(Brief 1)
Summarize the passage on internal auditory canal MRI in sudden hearing loss in two sentences.
(Brief 2)
Return word for word the part of the passage on internal auditory canal MRI in sudden hearing loss that begins at the words "Background and Objectives" and stops after "hearing loss (ISSNHL).".
(Brief 3)
Supply the next part of the passage on internal auditory canal MRI in sudden hearing loss, starting after its final sentence.

(Source extract)

Background and Objectives

We sought to evaluate the diagnostic and prognostic value of measurable parameters of internal auditory canal (IAC) magnetic resonance imaging (MRI) in patients with idiopathic sudden sensorineural hearing loss (ISSNHL).

Subjects and Methods

We retrospectively reviewed the patients with ISSNHL who underwent IAC MRI from January 2008 to March 2019. Measurable parameters of IAC MRI, such as the diameter of the IAC, bony cochlear nerve canal, and cross-sectional area of the cochlear nerve, were measured by a single examiner. These parameters were then compared between the affected and healthy sides. Inner-ear abnormalities such as intralabyrinthine hemorrhage or labyrinthitis were also evaluated. The relationship between the surveyed parameters and the diagnosis of ISSNHL was assessed.


A total of 208 patients with ISSNHL were included. The measured parameters of IAC MRI were not different between the affected and healthy sides and were also not associated with the diagnosis of ISSNHL. However, inner-ear abnormalities of IAC MRI in ISSNHL displayed a significant association with worse hearing before and after treatment. An age that was older than 40 years also correlated with poorer outcomes. Further, inner-ear abnormalities were more frequently detected when IAC MRI was performed early after ISSNHL onset.


Patients with ISSNHL and inner ear abnormalities such as intralabyrinthine hemorrhage or labyrinthitis identified via IAC MRI may experience poorer hearing outcomes. To detect such abnormal findings, it is recommended to perform IAC MRI early after the onset of ISSNHL.


Sudden sensorineural hearing loss (SSNHL) is a disorder defined as a subset of hearing loss that is sensorineural in nature and that occurs within a 72-hour period. The audiometric criterion for SSNHL is a decrease in the hearing of at least 30 decibels (dB) that affects at least three consecutive frequencies. The incidence of SSNHL is five to 27 per 100,000 people annually [1]. About 90% of patients with SSNHL present no identifiable cause of the hearing loss; this condition is defined as idiopathic sudden sensorineural hearing loss (ISSNHL) [1].

(Given data)
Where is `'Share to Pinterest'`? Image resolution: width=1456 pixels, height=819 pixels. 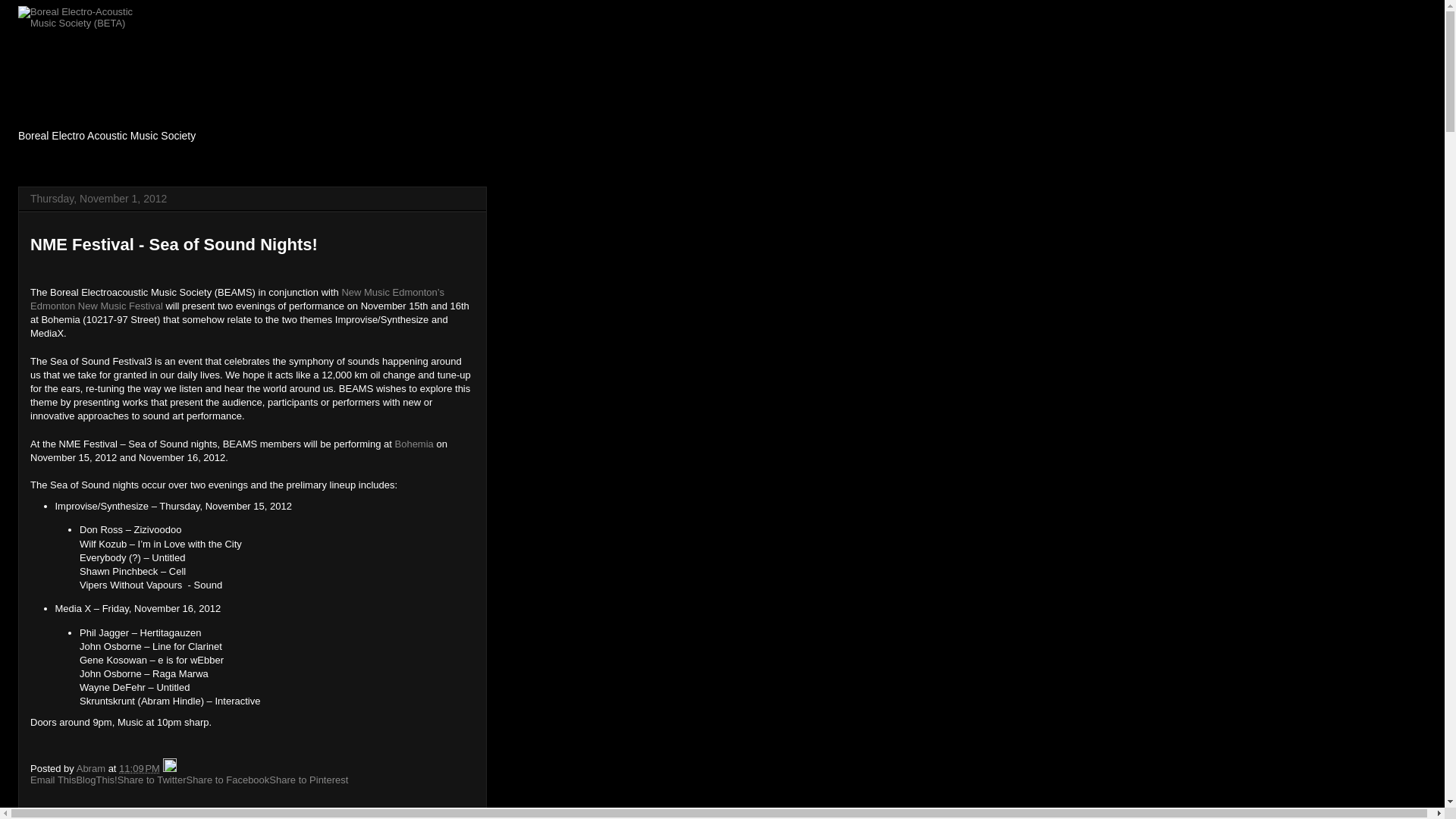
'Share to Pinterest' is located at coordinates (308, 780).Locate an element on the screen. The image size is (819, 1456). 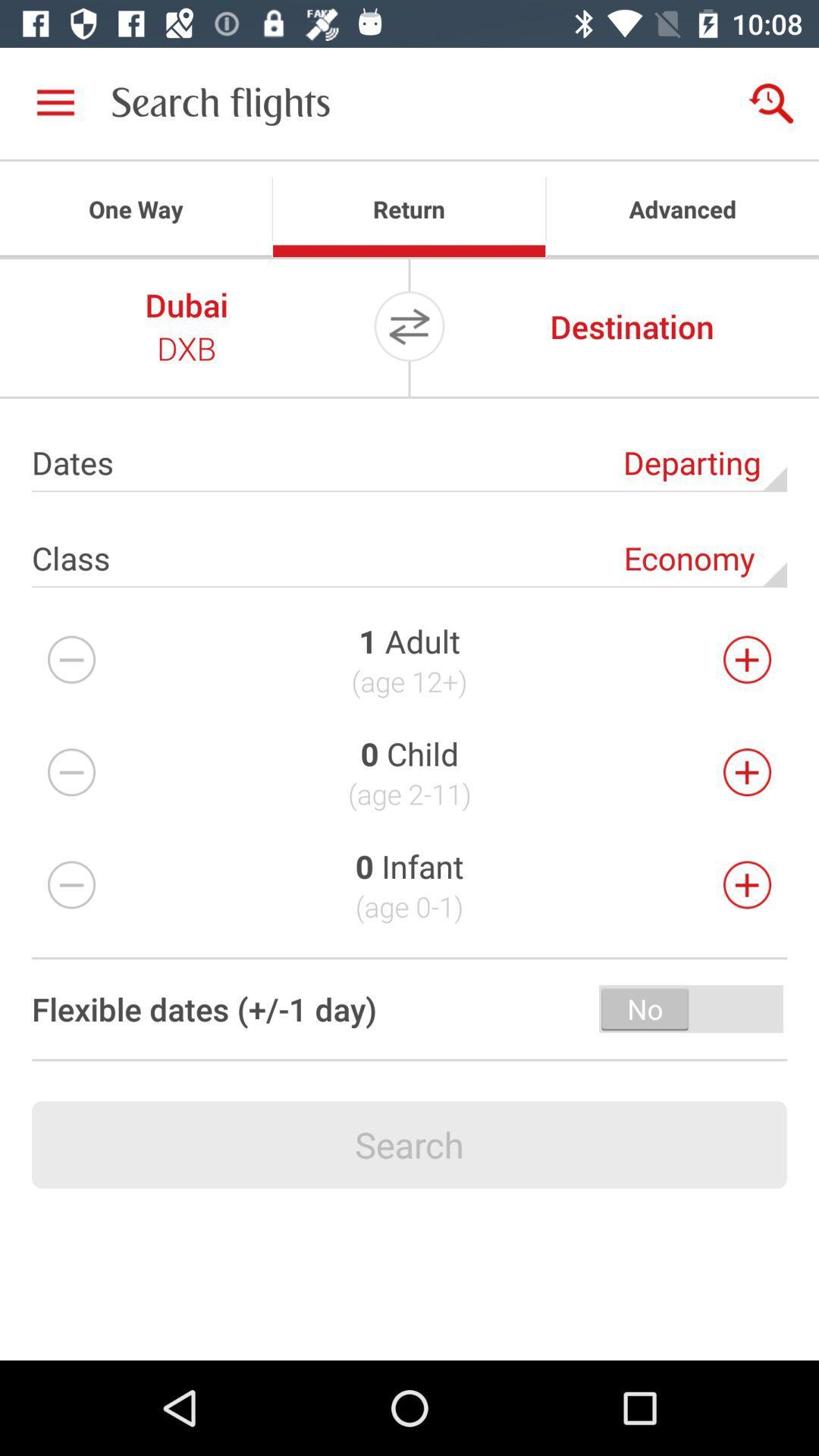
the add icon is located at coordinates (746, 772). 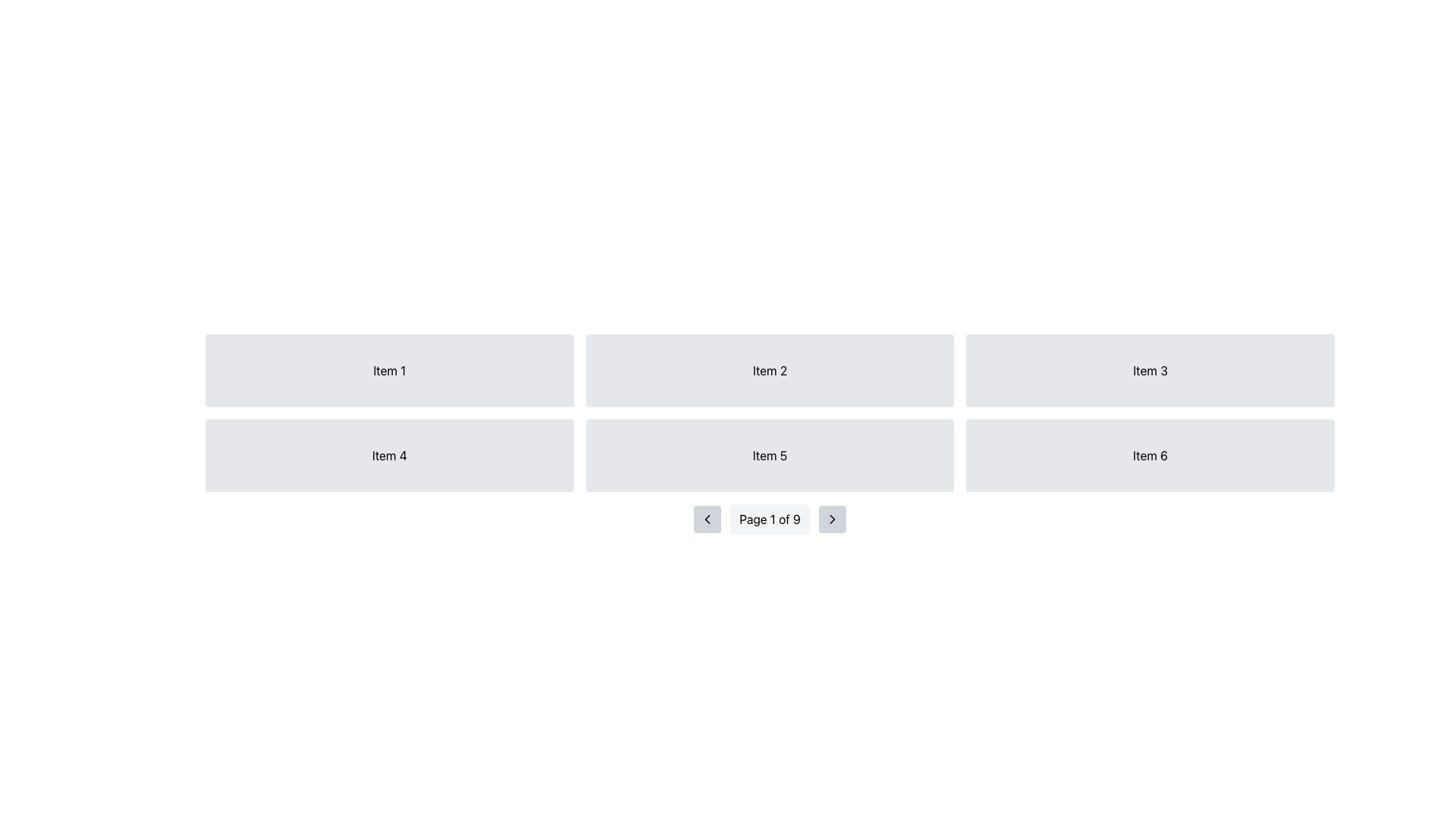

(Answer 1)
A retrospective review of 208 patients with idiopathic sudden sensorineural hearing loss found that the measured parameters of internal auditory canal MRI did not differ between the affected and healthy sides and were not associated with the diagnosis. Inner-ear abnormalities on the MRI, such as intralabyrinthine hemorrhage or labyrinthitis, were associated with worse hearing before and after treatment and were found more often when the MRI was done early after onset, so early imaging is recommended.

(Answer 2)
Background and Objectives

We sought to evaluate the diagnostic and prognostic value of measurable parameters of internal auditory canal (IAC) magnetic resonance imaging (MRI) in patients with idiopathic sudden sensorineural hearing loss (ISSNHL).

(Answer 3)
There are several hypothetical causes predisposing a patient to ISSNHL, such as micro-circulation disorders or inflammation such as that experienced in conjunction with a viral infection or autoimmune disease [2]. However, the exact cause of ISSNHL remains largely unknown, resulting in a lack of universally agreed-upon treatment protocols. Corticosteroids have been considered as the mainstream treatment option in the past; however, guidelines now suggest that the initial use of corticosteroids as a treatment modality for ISSNHL is not strongly recommended [1]. These guidelines also contend that hyperbaric oxygen therapy may be a reasonable option for solving the hypoxic problems that occur in the inner ear [1]. Meanwhile, other pharmacologic therapies are strongly suggested to be contraindicated. The recovery rate from ISSNHL has been reported to range between 45 and 66% with standard corticosteroid treatment [3].
Magnetic resonance imaging (MRI) of the internal auditory canal (IAC) in patients with SSNHL is usually recommended to evaluate the retrocochlear pathology such as the presence of vestibular schwannoma (VS) or cerebellopontine angle tumor. The prevalence of VS in patients with SSNHL was reported as 3% in a recent study [4]. Some research has postulated that, if intralabyrinthine hemorrhage is identified on MRI, the prognosis for hearing restoration in patients with SSNHL is poorer [5]. However, the understanding of the value of MRI is more limited when no such lesion exists.
With improved MRI technologies, we can measure the overall IAC diameter as well as those of tiny structures within the IAC. Several studies have reported on differences in the size of the cochlear nerve (CN) in normal and hearing-impaired individuals [6-8]. However, previous reports on the size of the CN or the diameter of the IAC in patients with ISSNHL are lacking. In this study, we measured those parameters and analyzed the results of IAC MRI in patients with ISSNHL to evaluate the diagnostic and prognostic values of the imaging test.

Subjects and Methods


We retrospectively reviewed the patients who underwent IAC MRI from January 2008 to March 2019. Patients diagnosed with other disorders such as VS, Meniere’s disease (MD), or conductive hearing loss were excluded from this investigation. Patients with bilateral SSNHL and <18 years were also excluded.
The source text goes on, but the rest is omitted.